Daran werde "gearbeitet", sagte Kogler, ohne dass die Nachfrage kam: "Aber in drei Wochen beginnt wieder die Schule und ein, zwei Monate später werden wir uns alle wieder in geschlossenen Räumen aufhalten müssen, und wie wird das mit den Kulturbetrieben, und wer wird wann und wo die Maske verpflichtend aufsetzen müssen, wie ist das jetzt mit den massenhaften Tests, und wie viele Klein-und Mittelbetriebe werden bis dahin Ihrer Meinung nach pleite sein, und gibt’s da schon irgendwelche Ideen?"

Kein Konzept

Diese Auskunft blieb uns mangels nachhaltiger Fragestellung verwehrt, und das wiederum verstärkte den Eindruck: Die Regierung hat kein Konzept für die Phase einer möglichen zweiten Welle im Herbst und Winter.

Zu viele Fragen sind offen. Eltern sind breitflächig verunsichert, wie das mit der Schule wird. Die vehemente Ablehnung von Masken für Schüler und Lehrer durch Unterrichtsminister Heinz Faßmann steht in einem gewissen Widerspruch zu der Meinung etlicher Virologen, die ein differenziertes Maskentragen auch in der Schule befürworten. Wenn man im Supermarkt Maske tragen muss, warum dann nicht auch in kleineren Läden? Muss man nicht den Ein-Meter-Abstand überdenken, da in den meisten anderen Ländern mindestens 1,5 Meter vorgeschrieben sind?

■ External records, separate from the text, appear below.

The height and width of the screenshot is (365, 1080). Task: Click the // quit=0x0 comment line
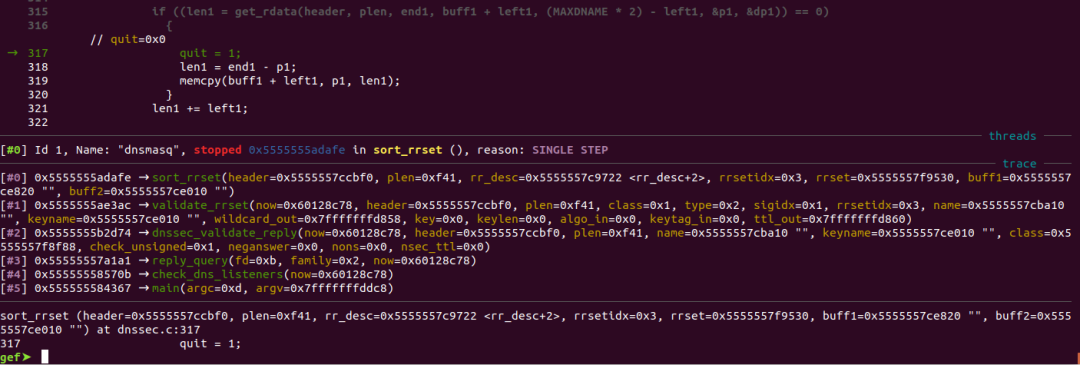[x=128, y=39]
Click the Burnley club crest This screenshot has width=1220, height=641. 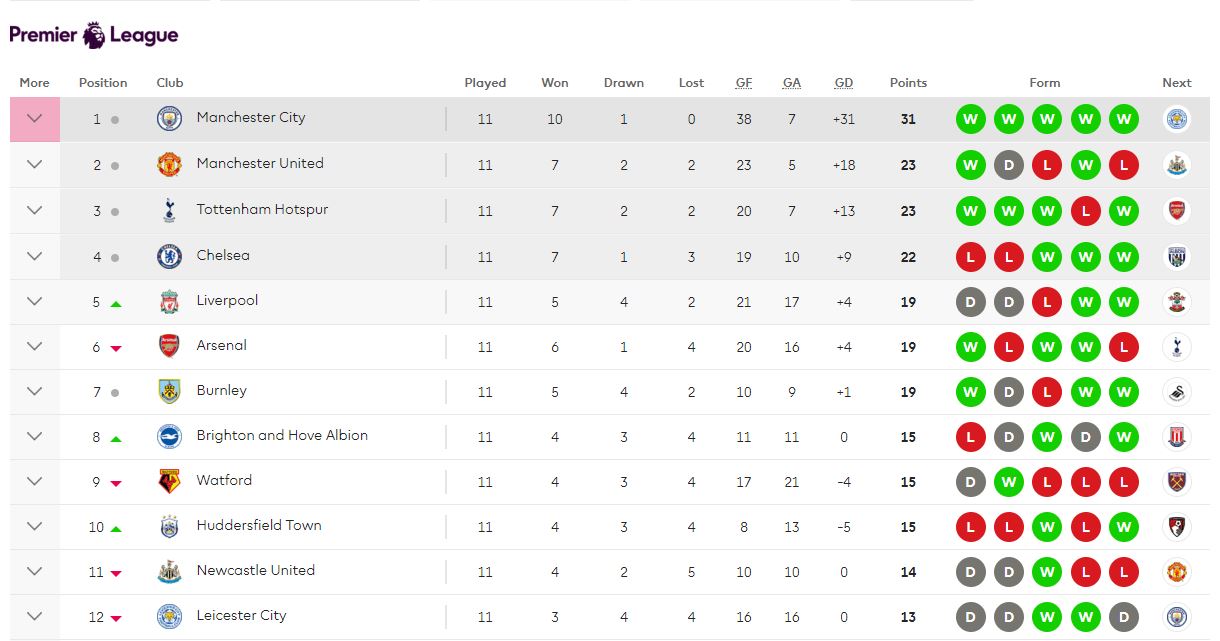click(169, 391)
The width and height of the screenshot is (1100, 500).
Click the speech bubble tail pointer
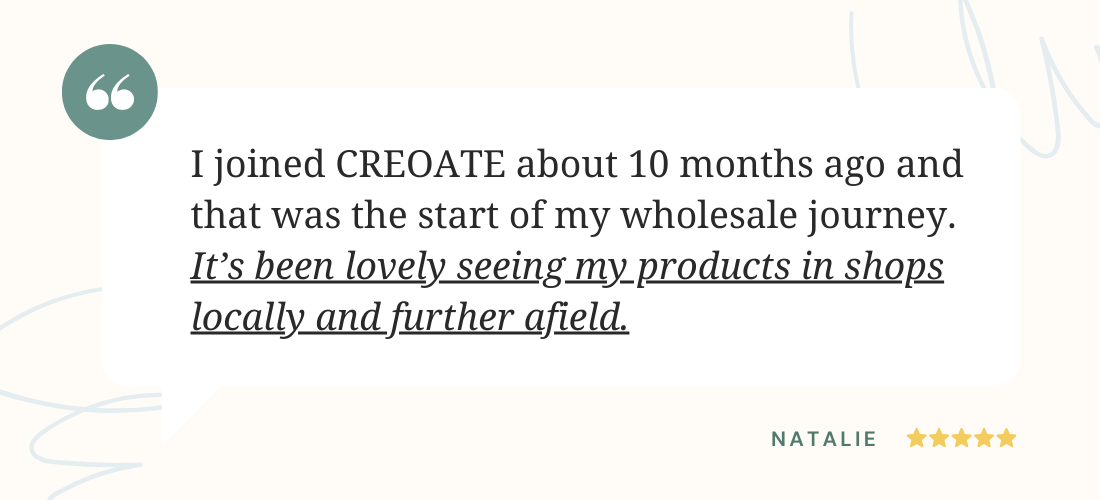pos(184,412)
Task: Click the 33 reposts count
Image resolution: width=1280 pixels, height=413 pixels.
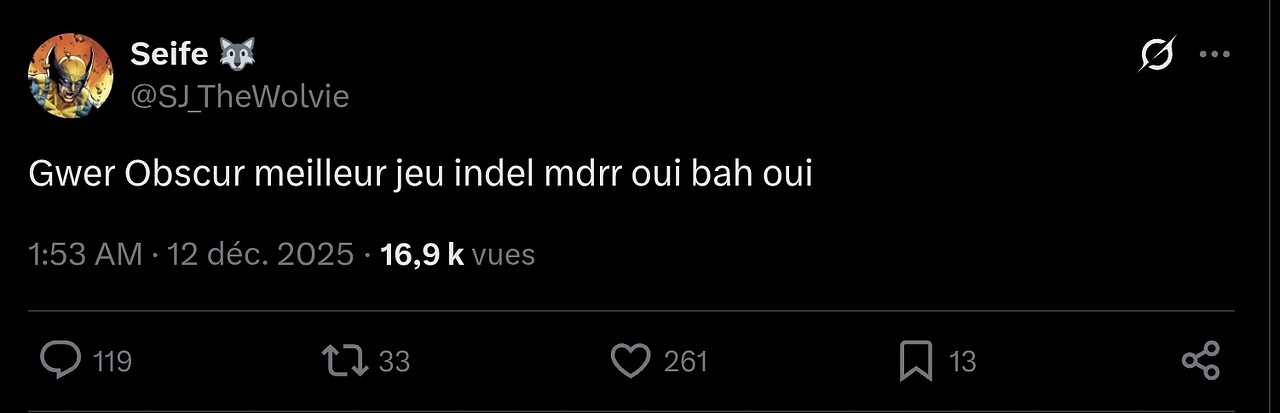Action: coord(394,361)
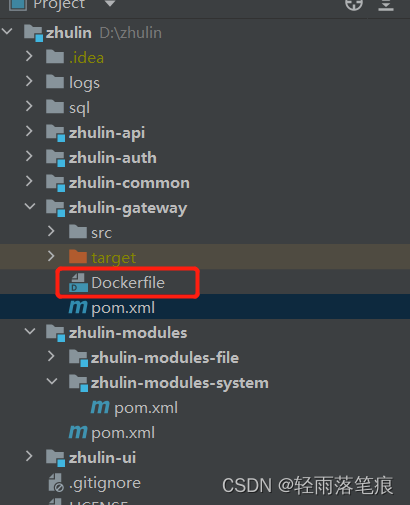This screenshot has width=410, height=505.
Task: Click the zhulin-ui module folder icon
Action: coord(55,458)
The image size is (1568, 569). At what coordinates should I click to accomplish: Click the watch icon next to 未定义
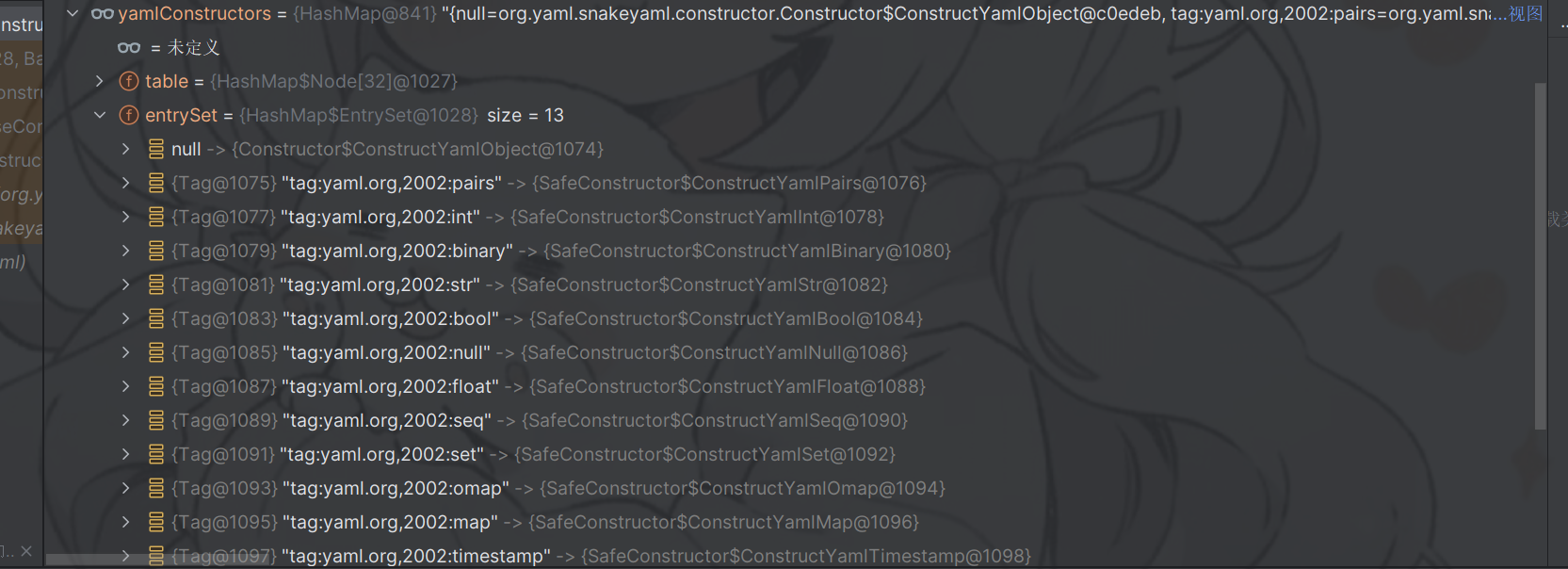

Die Nonchalance von Vizekanzler Kogler, was die gesetzwidrigen Verordnungen (über Aufenthaltsbeschränkungen usw.) betrifft, erregte aber das meiste Befremden in diesen Wohlfühl-"Sommergesprächen". Der Erfolg der Maßnahmen hängt von der Akzeptanz durch die Bevölkerung ab. Viel Vertrauen ist bereits verlorengegangen. Zuerst hieß es, Masken helfen nicht (eine bewusste Fehlinformation, weil man zu wenig hatte), dann richtigerweise, dass sie doch sinnvoll sind. Das schadet ebenso wie die rechtswidrigen Verordnungen.

Es wird Zeit, die Regierenden ernsthaft und nachdrücklich nach ihrem Corona-Konzept für den Herbst zu fragen. (Hans Rauscher, 12.8.2020)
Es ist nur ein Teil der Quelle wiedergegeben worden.